## Problem details
Print exactly the lines that run from the one containing "Task: Click the" to the final line of the data, both included, and print none of the pictures.

Given records START

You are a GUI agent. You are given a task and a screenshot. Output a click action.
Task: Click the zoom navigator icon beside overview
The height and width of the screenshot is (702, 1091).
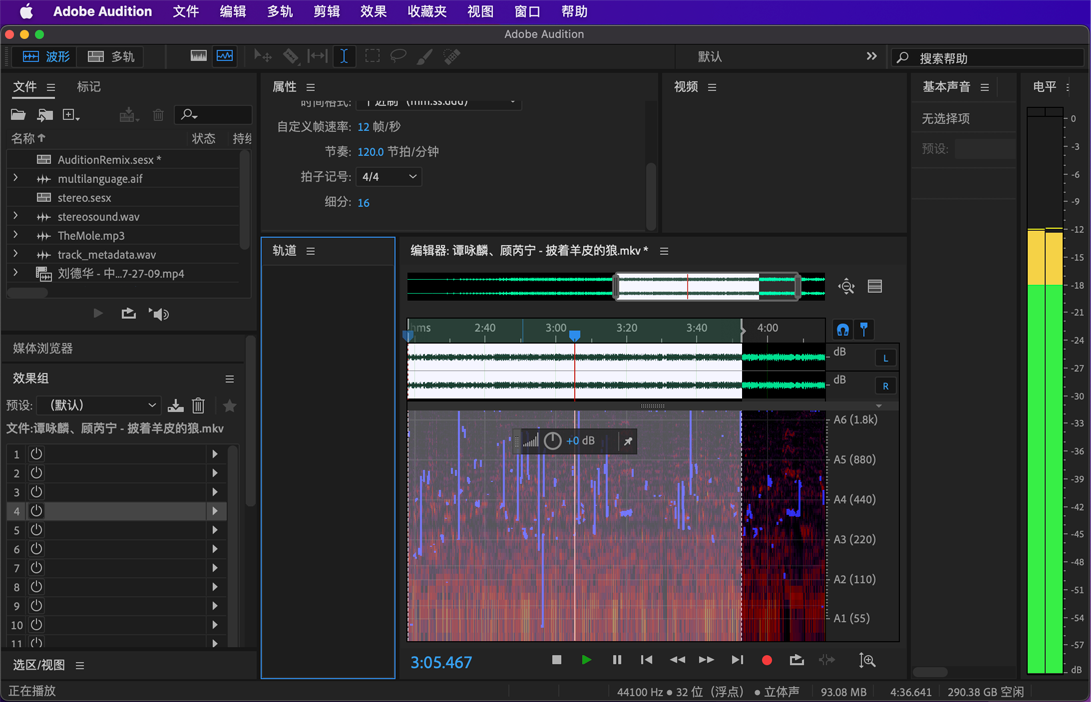846,287
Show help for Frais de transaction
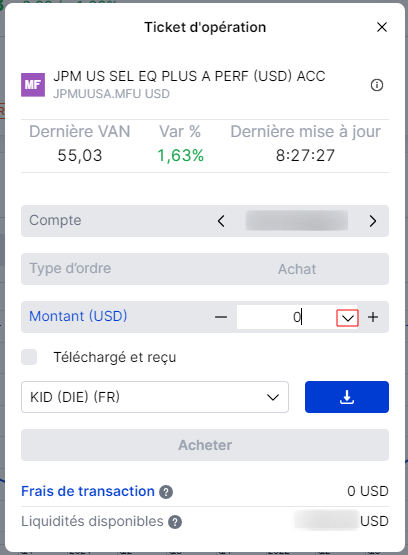This screenshot has height=555, width=408. (x=166, y=492)
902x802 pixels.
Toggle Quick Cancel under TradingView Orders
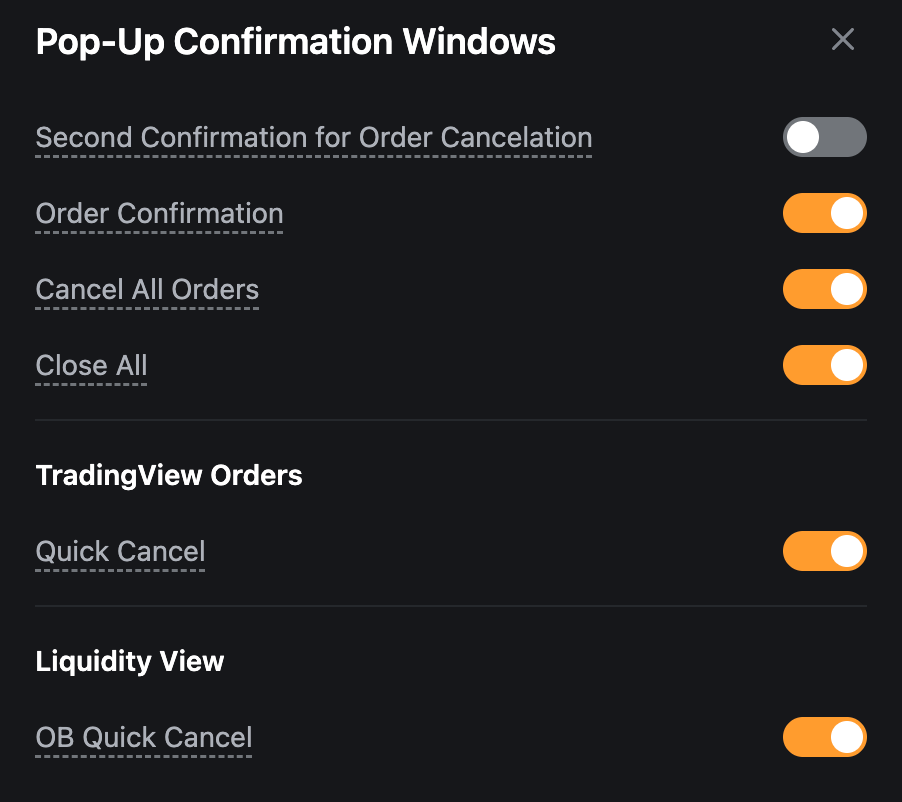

Given records END

## Problem solution
Task: Click the zoom navigator icon beside overview
The height and width of the screenshot is (702, 1091).
846,287
Show help for Frais de transaction
This screenshot has height=555, width=408. (x=166, y=492)
902x802 pixels.
Toggle Quick Cancel under TradingView Orders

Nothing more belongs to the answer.